Mécanique statistique de la co-evolution immunitaire virale

par Jacopo Marchi

Projet de thèse en Physique

Sous la direction de Aleksandra Walczak et de Thierry Mora.

Thèses en préparation à Paris Sciences et Lettres , dans le cadre de École doctorale Physique en Île-de-France (Paris) , en partenariat avec LABORATOIRE DE PHYSIQUE THÉORIQUE DE L'ENS (laboratoire) et de Ecole normale supérieure (établissement de préparation de la thèse) depuis le 01-09-2016 .


  • Résumé

    L'objectif de ce projet est de construire un modèle statistique-théorique de la co-évolution du système immunitaire viral qui combine les interactions au niveau moléculaire pour prédire la réponse au niveau de la population. Le projet consiste à construire des outils d'inférence probabilistes pour quantifier la réponse des répertoires immunitaires aux vaccins. Les résultats de ces modèles seront utilisés pour proposer une théorie de l'évolution du répertoire basée sur les flux de fitness.

  • Titre traduit

    Statistical mechanics of viral-immune co-evolution


  • Résumé

    Organisms constantly evolve to find new solutions to existing challenges. The result of this evolution, the observed diversity of individuals, is shaped by many rare events and constrained by the environment and physical laws.
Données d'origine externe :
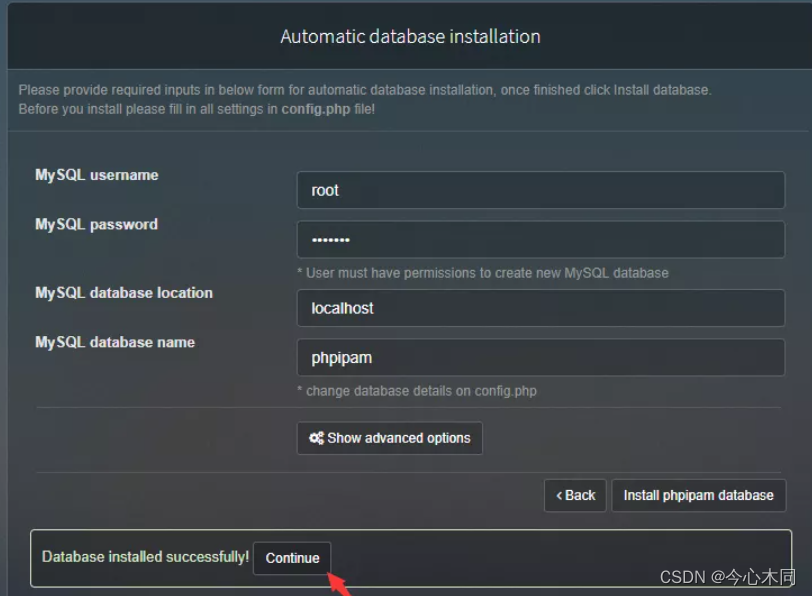Click the permissions hint under password field
Screen dimensions: 812x596
pyautogui.click(x=484, y=272)
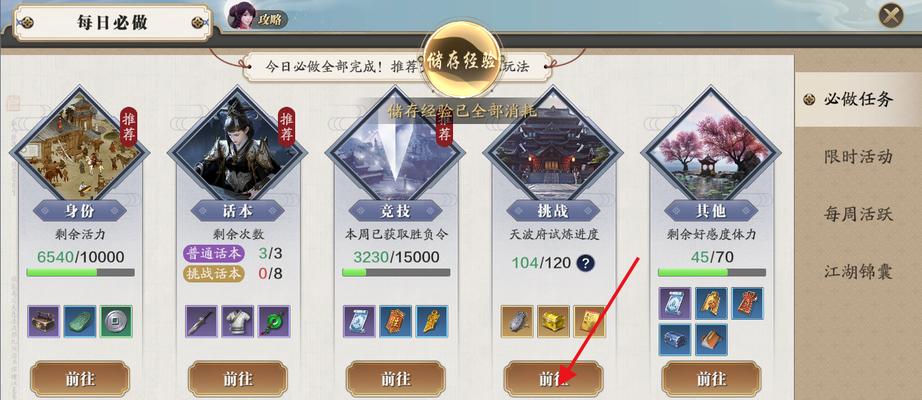The image size is (922, 400).
Task: Open the 攻略 guide avatar icon
Action: point(242,15)
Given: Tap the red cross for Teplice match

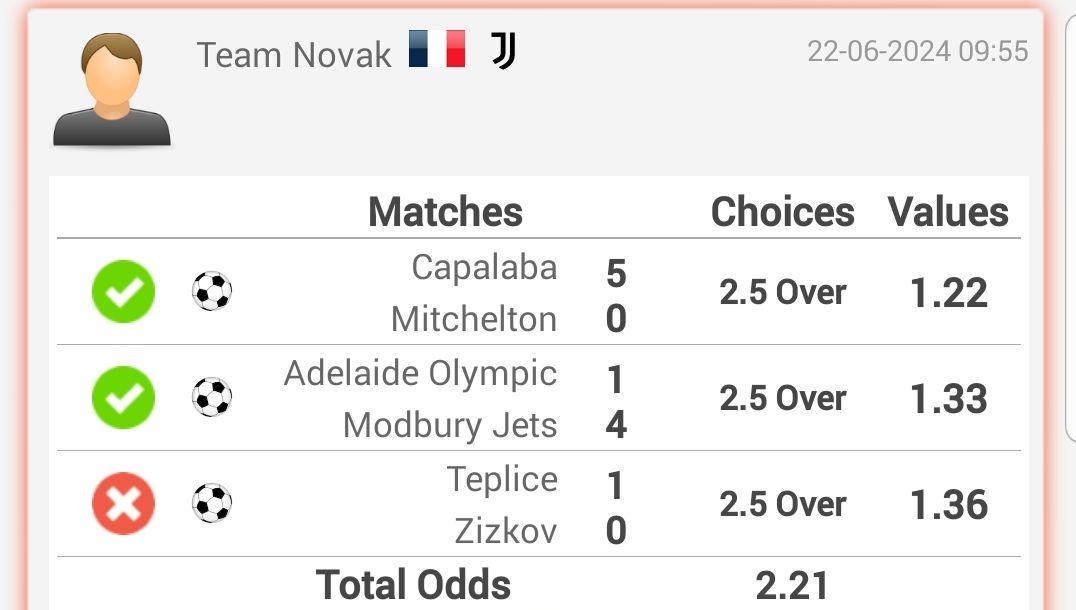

Because of the non-equilibrium and stochastic nature of this ecosystem, rerunning the evolutionary process would most probably lead to a different observed diversity of individuals. Unfortunately, it is usually impossible to repeat the evolution experiment. The co-evolution of the adaptive immune repertoire and viruses offers a unique opportunity to learn about the fundamental rare-event forces that characterize life, thanks to the repeated co-evolution experiment simultaneously taking place in different individuals. The goal of this project is to build a statistical-theoretical model of viral-immune system co-evolution that combines the molecular level interactions to predict the population-level response. The project involves building probabilistic inference tools to quantify the response of immune repertoires to vaccines. The results of these models will be used to propose a theory of viral-immune repertoire evolution based on fitness fluxes. In this project we will use high throughput sequencing data from close collaborators to characterize the response of human repertoires to vaccines. The fitness flux approach is a formal non-equilibrium characterization of how the evolutionary landscape changes. Using Bayesian prediction methods combined with statistical biophysics models the project will use the analysis of experimental data to guide the building of effective Fokker-Planck equations for the evolution of the viral and immune populations. The results of these models will then be verified against existing data.